One day several people chatted in the tea room and someone mentioned the frontier war again. 𝑓𝑟ℯ𝘦𝓌𝘦𝘣𝑛𝑜𝓋𝑒𝓁.𝑐ℴ𝓂
"Have you heard? Lord Zhang's memorial was rejected."
"Alas, it's a pity for Brother Zhang. He has talent, but lacks flexibility."
Zhang Yiming, carrying a teacup, overheard and his face turned ashen.
He hurled the cup to the ground.
Crash!
The sharp sound startled everyone.
"Flexibility? How to be flexible?" Zhang Yiming's eyes were rimmed red; he roared like an enraged beast. "Do you mean to praise every day and gloss over reality like you? Or bury your head in old books as if the world is fine?"
His gaze cut like a blade toward Su Ming, who had just come in from outside.
Su Ming paused.
Looking at Zhang Yiming's crazed state, he said nothing, simply stepped over the broken porcelain.
To Zhang Yiming, that silence was the ultimate contempt.
"Su Ming!" Zhang Yiming howled, "Do you dare say you have no opinion about this war? Have you fed your teacher Zhou Wenhai's integrity to the dogs?"
It was no longer mockery but naked humiliation.
The tea room went silent.
All eyes fixed on Su Ming.
He stopped, turned, and looked at Zhang Yiming calmly.
There was no anger or embarrassment on his face—only tranquility.

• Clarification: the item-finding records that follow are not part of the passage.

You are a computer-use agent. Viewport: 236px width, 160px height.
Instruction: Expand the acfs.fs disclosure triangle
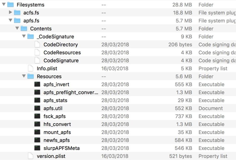(x=10, y=12)
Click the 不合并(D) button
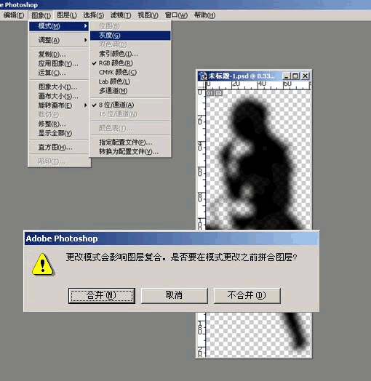The height and width of the screenshot is (381, 371). tap(247, 296)
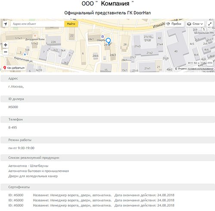215x211 pixels.
Task: Click building 40 on the map
Action: pos(176,51)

"Brother Zhang," he said softly but clearly, so everyone could hear, "you have spoken out of turn."
With that he ignored Zhang Yiming and walked out of the tea room.
"You... stand still!" Zhang Yiming trembled with rage and tried to chase him, but others held him back.
"Coward! Hypocrite!"
Zhang Yiming's shout echoed down the empty corridor.
Su Ming's steps did not falter.
When he returned to his seat, however, his pen-holding hand had paler knuckles.
Night deepened.
Su Ming's small courtyard was silent.
He sat cross-legged in the center, palms facing upward, breathing slowly.
Suddenly his eyelids flickered.
He "heard" it.
On the roof of the house across the alley, two people sat like night owls, motionless.
Their breathing was long and steady; they were clearly trained practitioners.
Their gaze was fixed on his courtyard.
Su Ming's breath did not change at all, as if he sensed nothing.
"Master."
"Yes, I see them too." Lin Yu's voice carried a trace of gravity. "The Marquis Manor's scouts indeed came. It seems Xu Qing's petition has alerted them. They are verifying whether you are connected to this matter."
Su Ming slowly concluded his practice, stood, and—as always—went inside, extinguished the lamp, and lay down to sleep.
Only in the darkness his eyes were bright as frost.